__EXERCISE__
Report every line of the records below that contains the word "each".

----- MATERIALS PROVIDED

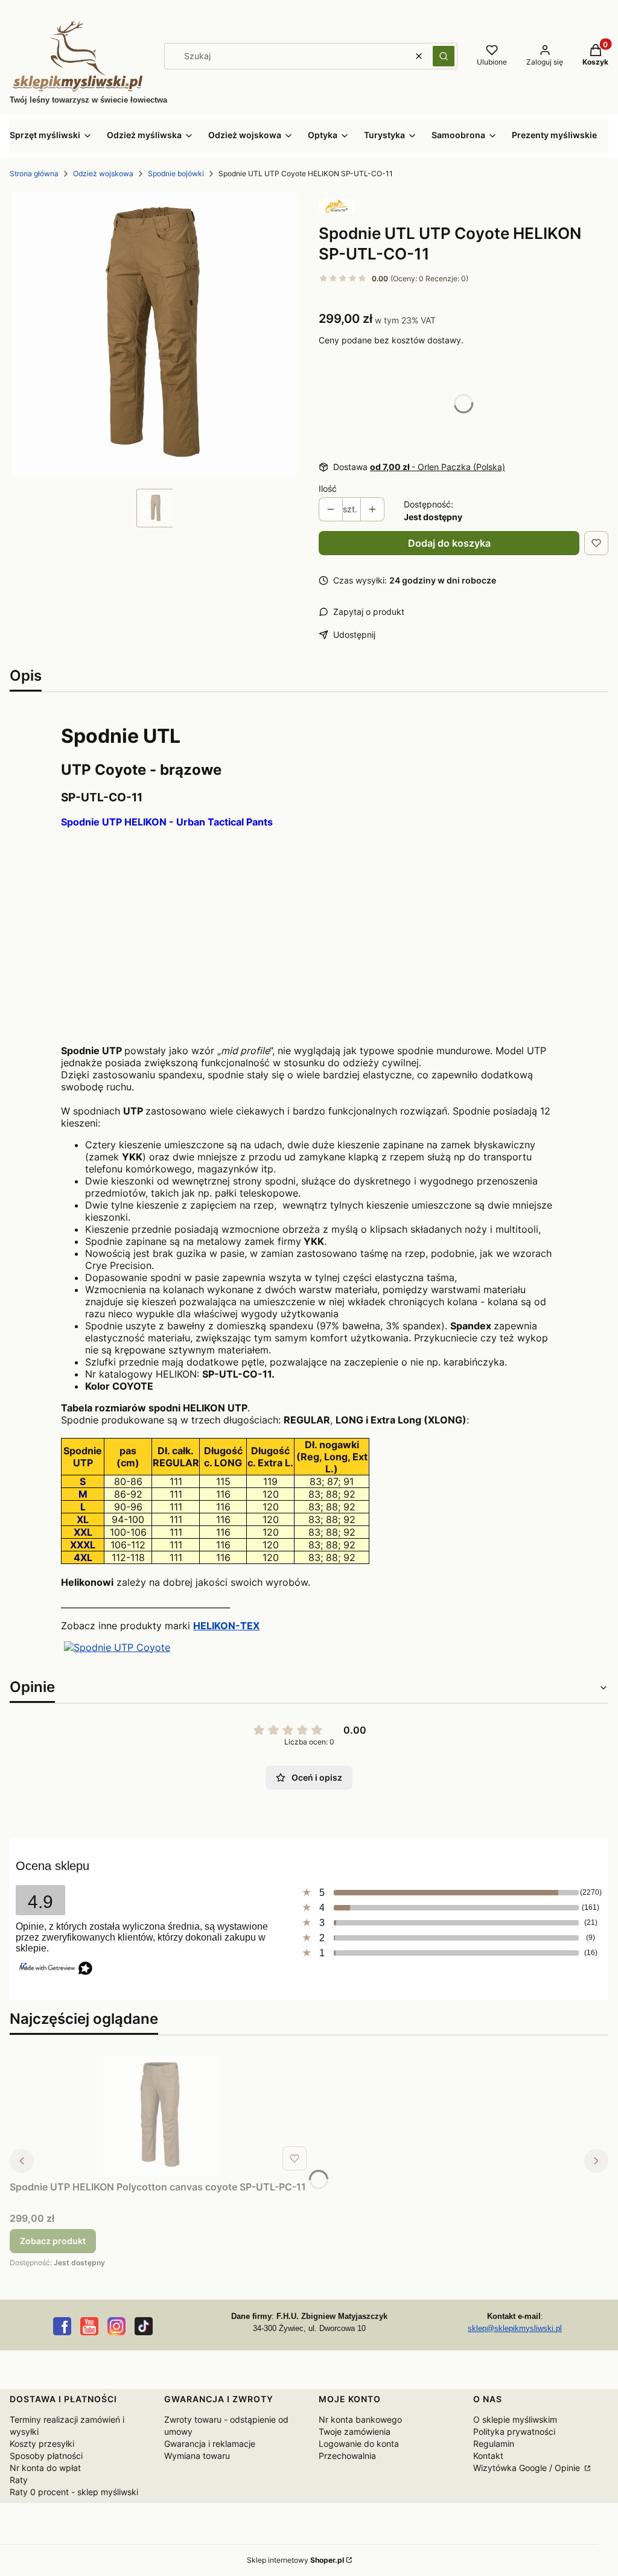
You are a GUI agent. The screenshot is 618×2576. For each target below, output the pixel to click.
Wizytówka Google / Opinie (527, 2468)
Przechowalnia (347, 2455)
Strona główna (34, 173)
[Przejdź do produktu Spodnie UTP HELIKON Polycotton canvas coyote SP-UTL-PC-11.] (160, 2115)
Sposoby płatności (46, 2455)
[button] (443, 56)
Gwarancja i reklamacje (209, 2443)
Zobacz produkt (53, 2241)
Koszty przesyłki (42, 2443)
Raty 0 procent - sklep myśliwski (74, 2492)
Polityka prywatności (514, 2431)
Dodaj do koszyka (449, 543)
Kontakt (488, 2455)
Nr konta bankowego (360, 2419)
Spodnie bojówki (176, 173)
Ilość (328, 488)
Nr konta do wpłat (45, 2468)
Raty (19, 2480)
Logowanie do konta (359, 2443)
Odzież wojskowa (103, 173)
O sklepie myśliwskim (515, 2419)
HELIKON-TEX (226, 1626)
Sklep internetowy (295, 2560)
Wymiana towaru (197, 2455)
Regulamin (493, 2443)
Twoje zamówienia (354, 2431)
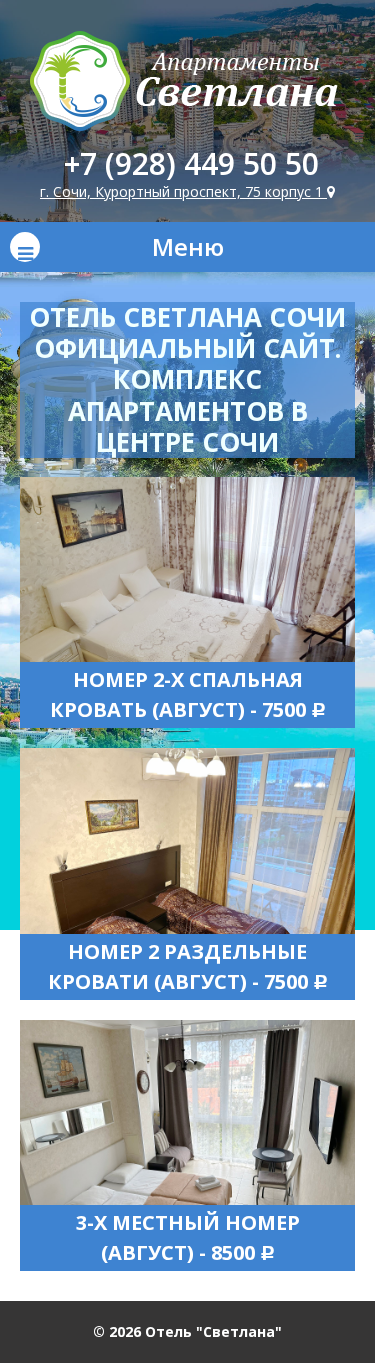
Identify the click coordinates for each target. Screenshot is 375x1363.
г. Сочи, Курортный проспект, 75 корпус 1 (183, 191)
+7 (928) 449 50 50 (191, 163)
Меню (188, 246)
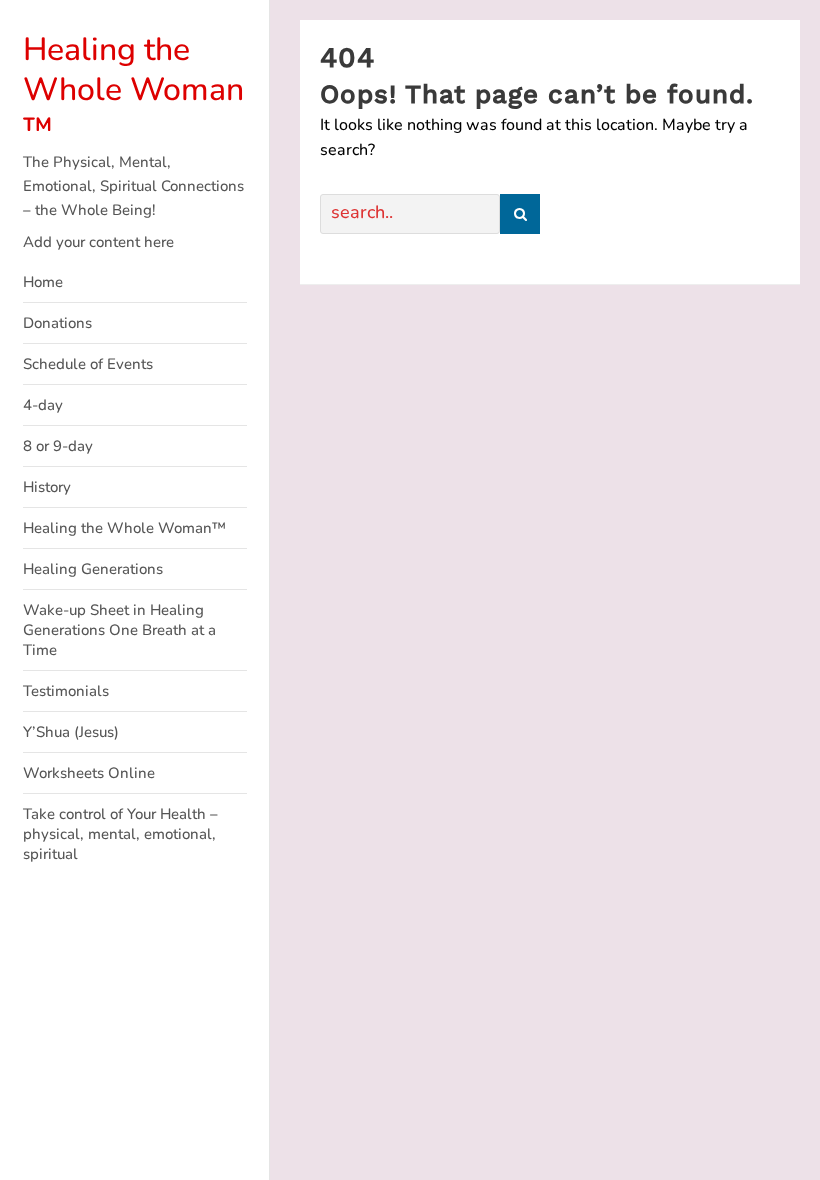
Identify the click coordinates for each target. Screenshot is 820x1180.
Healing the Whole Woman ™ (133, 89)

----------

__SOLVED EXERCISE__
You are a GUI agent. The screenshot is 618×2576. For each target below, output the pixel to click.
Identify the click coordinates for each target. Screenshot is 375x1363.
Identify the click coordinates for each target. Screenshot is 820x1180.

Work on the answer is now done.